There are many forms of sport jujutsu, the original and most popular being judo, now an Olympic sport. One of the most common is mixed-style competitions, where competitors apply a variety of strikes, throws, and holds to score points. There are also kata competitions, where competitors of the same style perform techniques and are judged on their performance. There are also freestyle competitions, where competitors take turns attacking each other, and the defender is judged on performance.
While the term “ketsugo” was used as early the 1930’s in martial arts instructional books sold through comic books, it’s use there has no practical relation to the art known as Ketsugo Jujutsu. A former Navy Frogman instructor and Police officer named Harold Brosius is credited with coining the term Ketsugo Jujutsu in 1951 thus making Ketsugo Jujutsu a gendai (modern) art. Additionally, it’s focus on self-defense also characterizes Ketsugo Jujutsu as a goshin jujutsu ryu.
The Japanese word “ketsugo” means to mix or blend and is meant to describe the eclectic number of styles that Ketsugo Jujutsu borrows from including Aikido, Judo, Wrestling, and Boxing. As such, ketsugo jujutsu is one of the very firs Mixed Martial Arts (MMAs).
The art was evolved in the 1980s by Peter Freedman sensei who combined his extensive background in different styles of martial arts with his real life experiences on the streets of Boston’s tough South End. The Freedman Method of Ketsugo Jujutsu focuses on teaching students the underlying concepts and principles of self defense instead of memorizing fossilized katas or dead techniques.

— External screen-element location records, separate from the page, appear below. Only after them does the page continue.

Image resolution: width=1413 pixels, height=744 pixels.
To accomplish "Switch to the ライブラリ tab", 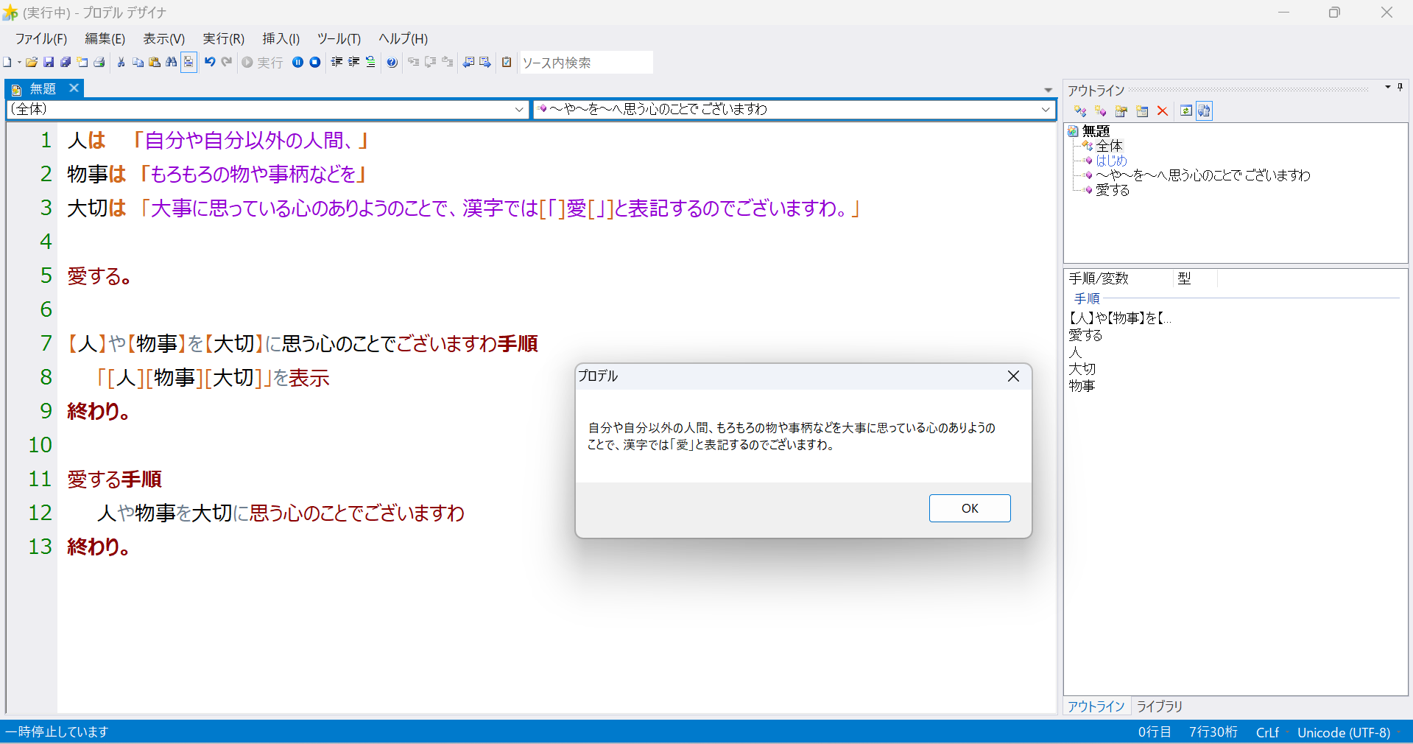I will [x=1158, y=706].
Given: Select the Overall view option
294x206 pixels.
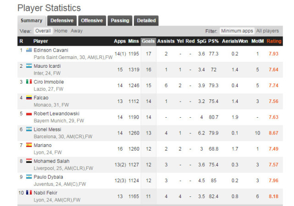Looking at the screenshot, I should (x=43, y=31).
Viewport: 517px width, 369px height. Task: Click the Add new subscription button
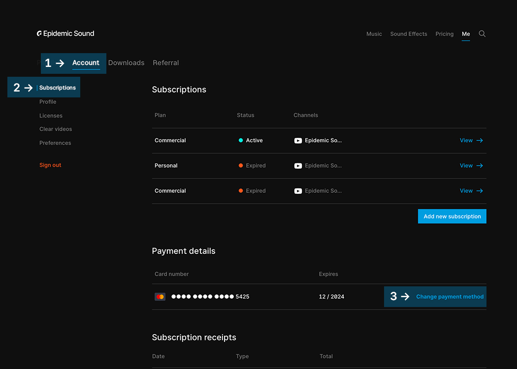coord(452,216)
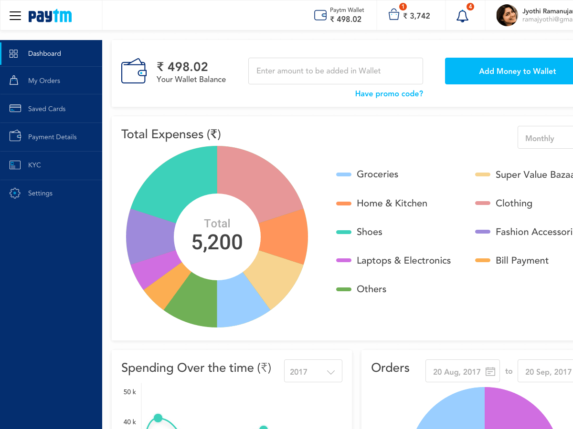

Freedman Sensei teaches in New Hampshire and is also the head of the Boston Arnis Club.
Kongo Tatsu Kai
In 2009, John Moore sensei (one of Freedman sensei’s students who has received a menkyo teaching license) moved to the state of Maine where he has established the Kongo Tatsu Kai (School of the Thunderbolt Dragon) to continue to study and spread Freedman Method Ketsugo Jujutsu. Moore sensei, teaching privately, holds to the principles he learned from over a decade of study with Freedman sensei, while mixing in knowledge gained from independent research and study in the true spirit of “Ketsugo”.
The Japansese word “Kongo” here is the diamond thunderbolt, known in Sanskrit as the vajra. It is both a weapon and spiritual tool, symbolizing the wisdom that cuts through all obstacles.

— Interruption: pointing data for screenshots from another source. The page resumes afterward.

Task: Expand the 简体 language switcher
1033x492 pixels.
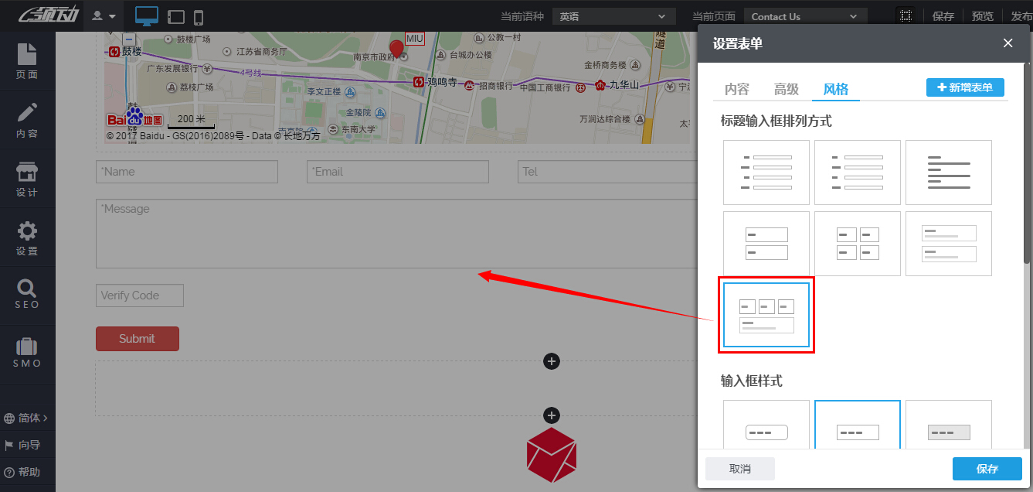Action: tap(27, 417)
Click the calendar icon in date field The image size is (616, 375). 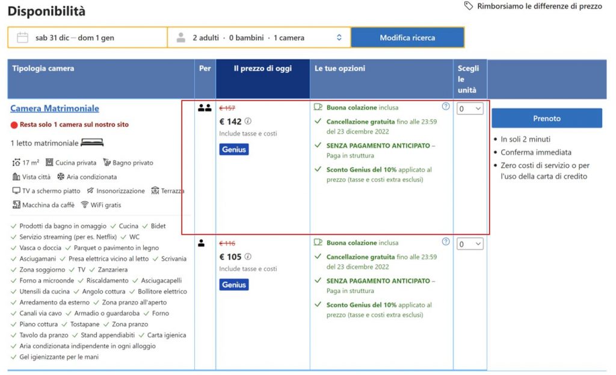22,37
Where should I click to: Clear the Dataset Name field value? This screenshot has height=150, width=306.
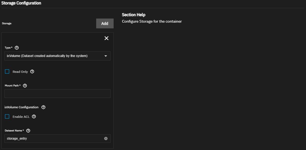point(106,139)

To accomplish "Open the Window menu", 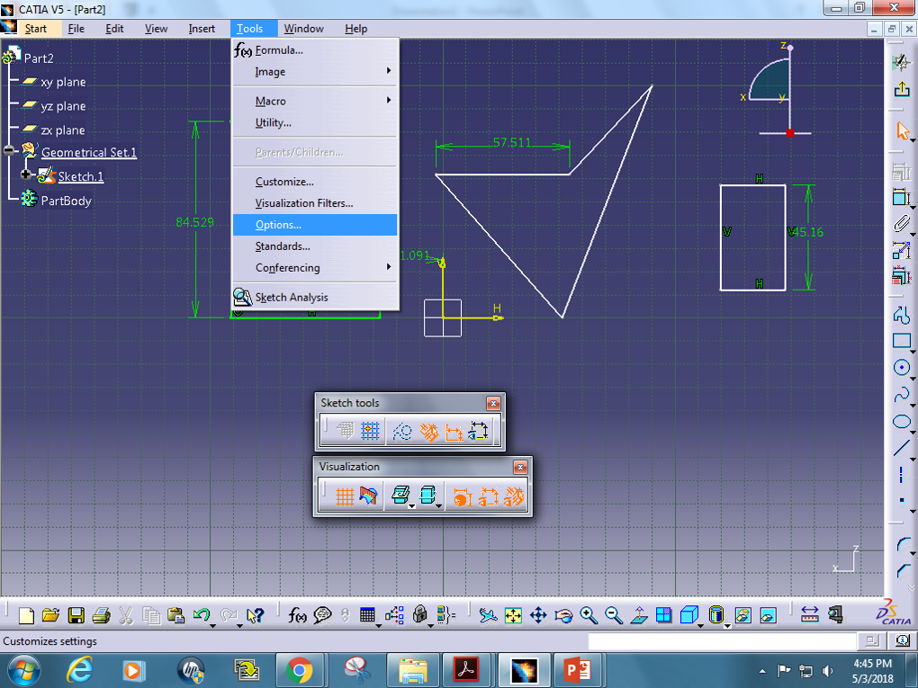I will [x=303, y=28].
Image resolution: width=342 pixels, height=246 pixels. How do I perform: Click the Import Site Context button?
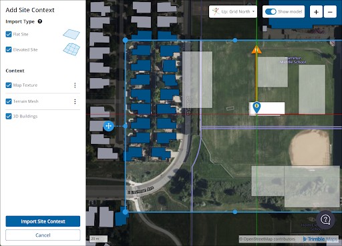click(x=43, y=221)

“Tatsu” is the ancient Japanese word for dragon. In Japan, dragons are frequently seen as temple guardians and are often associated with the water element. In yogic practices, the spiritual energy known as kundalini shakti is visualized as a coiled serpent at the base of the spine. It represents unrealized enlightenment.
In both of these symbols we combine the spiritual with protective. The combination of both provides deep layers of meaning for students learning self defense combined with body / mind / spirit development.